Copy exactly, no pictures: every line from the one that contains "Screen dimensions: 1000x778" through the end of the entries below.
Top of SOURCE MATERIAL
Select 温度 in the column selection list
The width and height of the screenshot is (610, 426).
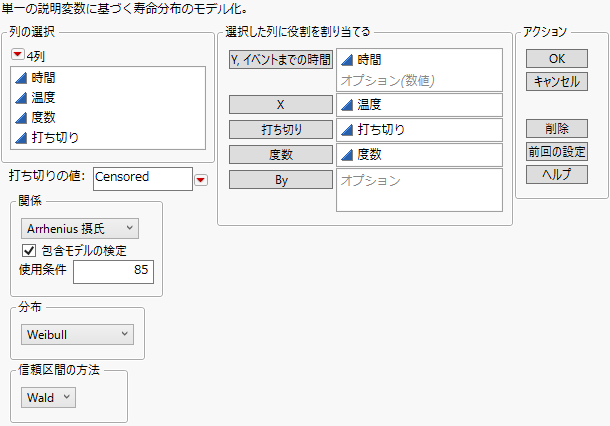[x=44, y=99]
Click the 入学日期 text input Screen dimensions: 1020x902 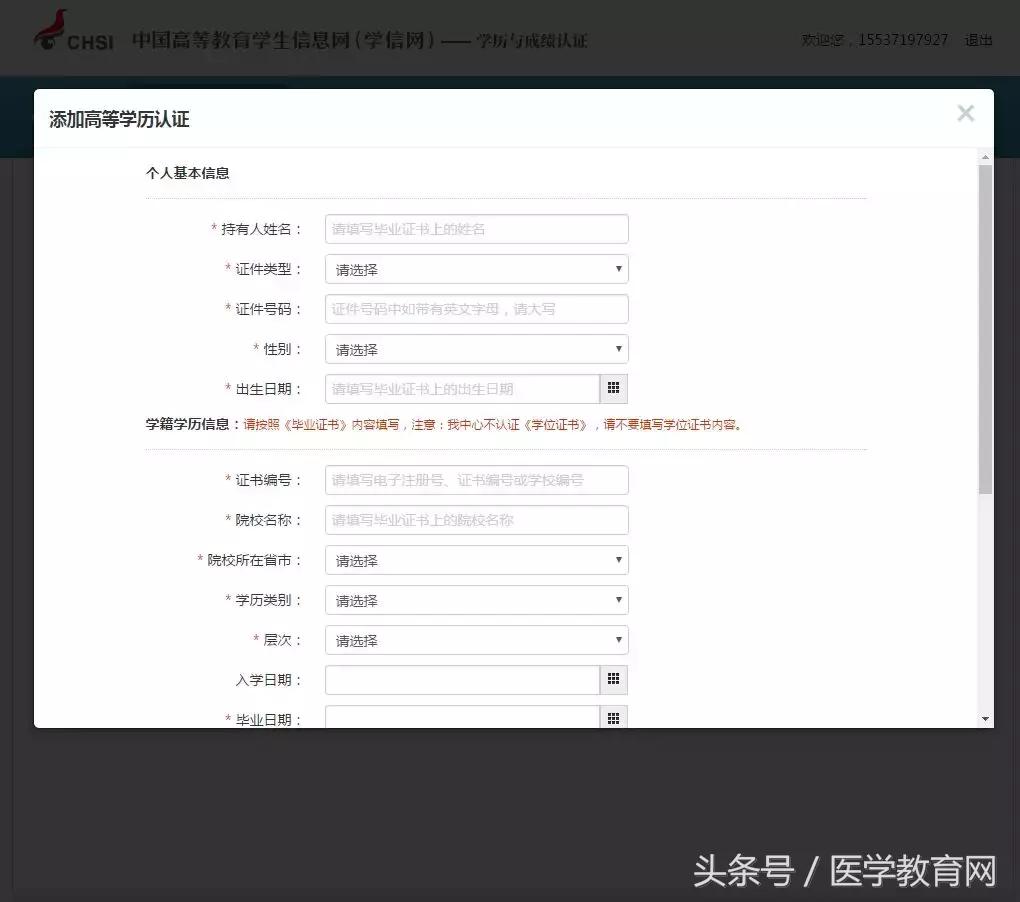460,679
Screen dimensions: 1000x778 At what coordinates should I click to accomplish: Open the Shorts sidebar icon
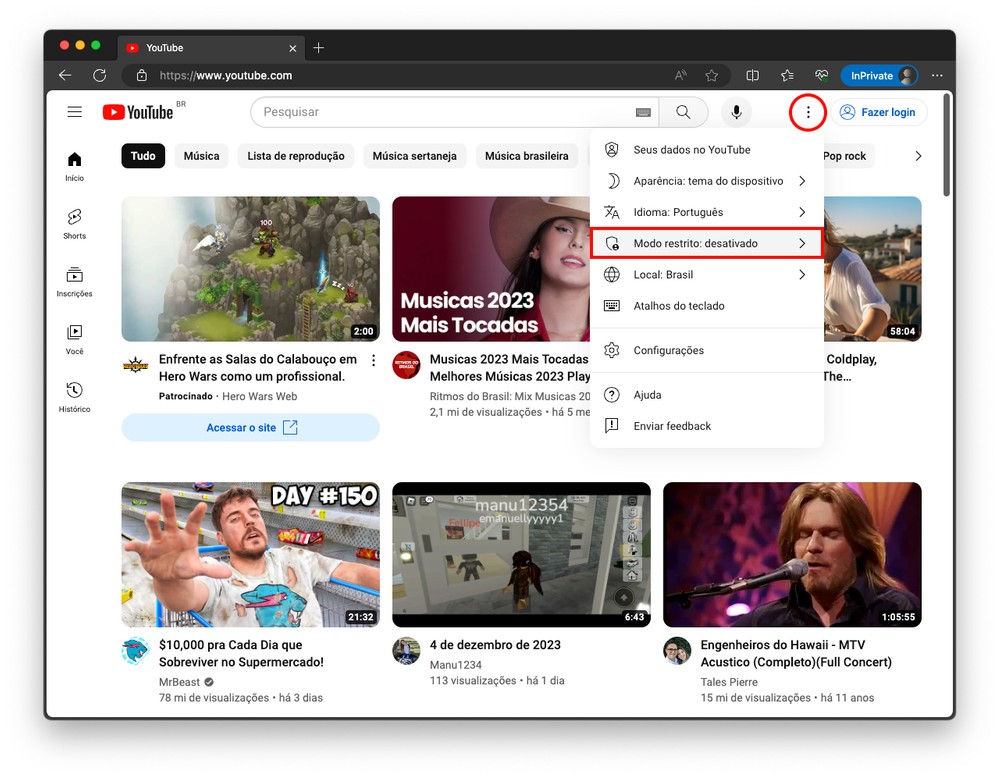(74, 223)
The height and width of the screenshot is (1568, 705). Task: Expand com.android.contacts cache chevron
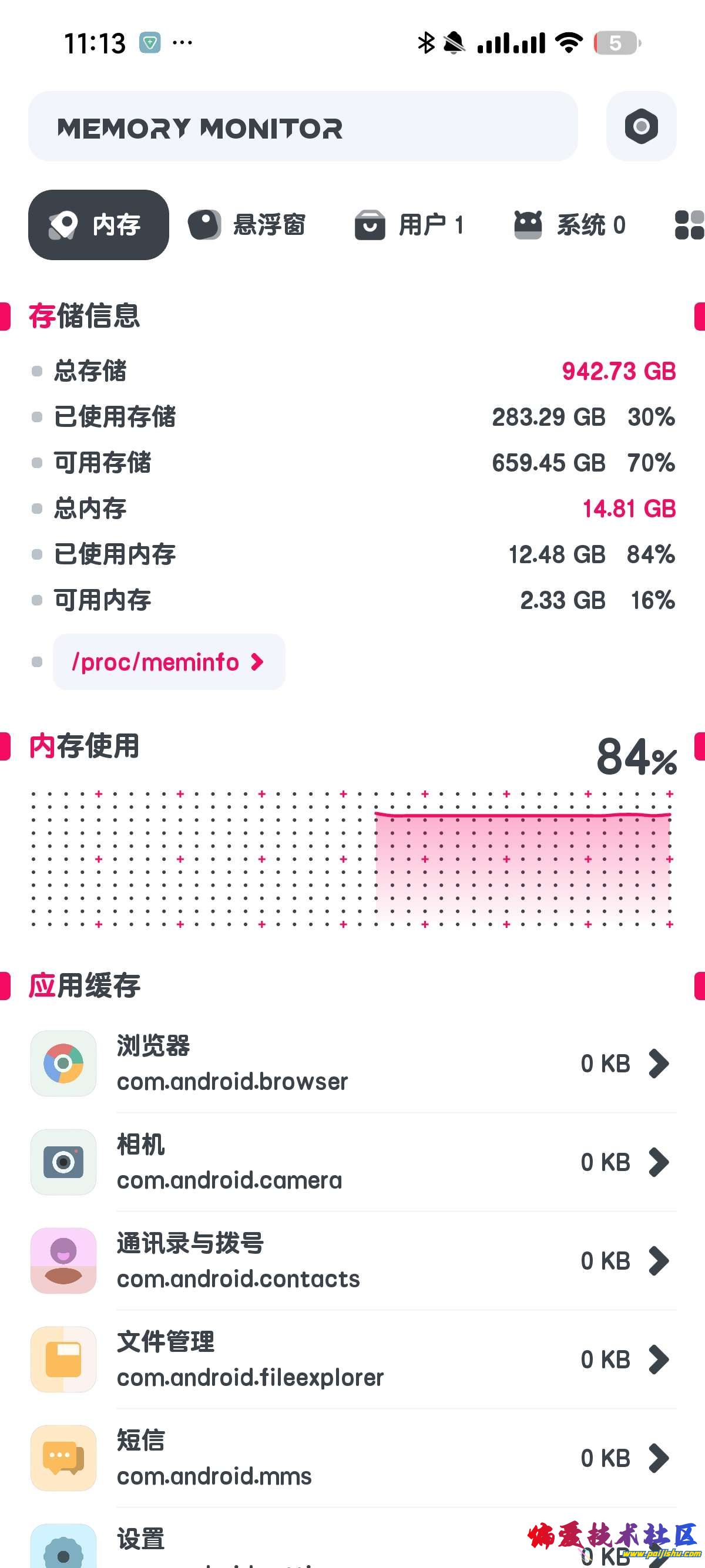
Bottom of SOURCE MATERIAL
**RESPONSE BOX**
Screen dimensions: 1000x778 At what coordinates should I click to accomplish: Open the Shorts sidebar icon
(74, 223)
The height and width of the screenshot is (1568, 705). Task: Expand com.android.contacts cache chevron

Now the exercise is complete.